----- Source passage

Lauren Weinstock, Ph.D.
Clinical Psychologist | Professor of Psychiatry and Human Behavior lauren_weinstock@brown.edu
Dr. Weinstock is a clinical psychologist and Professor in the Department of Psychiatry and Human Behavior at Brown University. At Brown, she conducts research on the development and evaluation of adjunctive behavioral interventions for severe mood disorders and suicide prevention, delivered at highly vulnerable transitions in care (e.g., from inpatient to outpatient treatment, following ED discharge, and from criminal legal to community settings). Most exemplary of Dr. Weinstock’s research program is her current role as MPI of the NIMH-funded National Center for Health and Justice
Integration for Suicide Prevention (NCHATS; P501MH127512), her experiences as MPI of the multi-site Suicide Prevention for at-risk Individuals in Transition (SPIRIT; U01MH106660), and as co-developer of the Coping Long-Term with Active Suicide Program (Oxford University Press, 2022). She has published over 100 scholarly works and has been PI or Co-I on over 30 federal and foundation grants and contracts with over $85M in total costs.

----------
----- Material provided

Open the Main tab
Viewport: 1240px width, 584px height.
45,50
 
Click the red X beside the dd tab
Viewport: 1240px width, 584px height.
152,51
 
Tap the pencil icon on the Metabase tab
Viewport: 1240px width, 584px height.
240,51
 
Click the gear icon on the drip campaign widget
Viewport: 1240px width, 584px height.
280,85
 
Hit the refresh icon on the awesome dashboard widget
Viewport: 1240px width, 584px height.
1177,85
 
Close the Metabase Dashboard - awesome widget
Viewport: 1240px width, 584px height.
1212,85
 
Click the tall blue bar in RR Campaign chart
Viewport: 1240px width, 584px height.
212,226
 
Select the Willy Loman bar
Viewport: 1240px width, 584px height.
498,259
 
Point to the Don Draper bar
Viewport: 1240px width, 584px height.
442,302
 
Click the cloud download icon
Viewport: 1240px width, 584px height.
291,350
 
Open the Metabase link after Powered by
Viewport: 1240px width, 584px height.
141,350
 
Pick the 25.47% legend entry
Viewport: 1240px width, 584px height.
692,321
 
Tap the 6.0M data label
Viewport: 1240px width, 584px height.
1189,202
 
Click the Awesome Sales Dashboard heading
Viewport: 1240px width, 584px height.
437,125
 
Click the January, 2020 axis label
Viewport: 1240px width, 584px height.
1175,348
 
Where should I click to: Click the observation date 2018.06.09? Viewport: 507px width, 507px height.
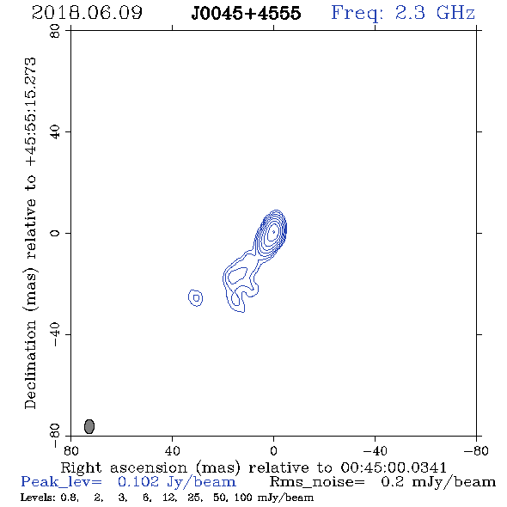coord(87,13)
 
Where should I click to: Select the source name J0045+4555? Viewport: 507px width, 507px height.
coord(246,13)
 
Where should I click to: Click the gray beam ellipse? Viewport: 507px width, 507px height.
coord(89,426)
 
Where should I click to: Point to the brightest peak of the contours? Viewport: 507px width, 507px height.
coord(273,231)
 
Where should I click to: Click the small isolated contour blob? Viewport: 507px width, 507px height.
coord(195,298)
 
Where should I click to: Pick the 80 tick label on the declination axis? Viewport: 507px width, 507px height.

----------

**Activities**
**a)** The Lauren Weinstock profile gives examples of highly vulnerable transitions in care. List each one.
**b)** In the Lauren Weinstock profile, which publisher issued the Coping Long-Term with Active Suicide Program, and in what year?
**c)** Write the next part of the Lauren Weinstock profile, starting after its last sentence.

**Answers by item**
**a)**
- from inpatient to outpatient treatment
- following ED discharge
- from criminal legal to community settings

**b)** Oxford University Press, in 2022.

**c)**
In addition to her active engagement in research, Dr. Weinstock has been an active and energetic member of the Clinical Psychology Training Consortium at Brown. In this capacity, she has provided clinical and research supervision at the internship and postdoctoral levels and has served in multiple leadership roles within the clinical psychology training program, including in her current role as Director of Internship Training. She is Co-Director of Brown’s NIMH T32 Postdoctoral Fellowship in Suicide Research and Associate Director of Brown’s Consortium for Research Innovation in
Suicide Prevention. Her service to Brown also includes membership on the Brown DPHB’s Faculty Policies Working Group of the Anti-Racism Steering Committee and on the University’s Title IX Council and Task Force on Full-Time Non-Tenure Track Teaching Faculty. Outside of Brown, Dr. Weinstock recently completed a 4-year term as a standing member of the NIMH Mental Health Services Research (SERV) study section, sits on the Scientific Advisory of the American Foundation for Suicide Prevention, is a standing member of the NIMH Data Safety and Monitoring Board, and has served on the editorial boards of Behavior Therapy and the Journal of Psychopathology and Clinical Science (formerly the Journal of Abnormal Psychology). She has provided consultation to numerous additional national and international workgroups on best practices in research and treatment of serious mental illness and suicide prevention.

Jennifer Barredo, Ph.D. (she/her)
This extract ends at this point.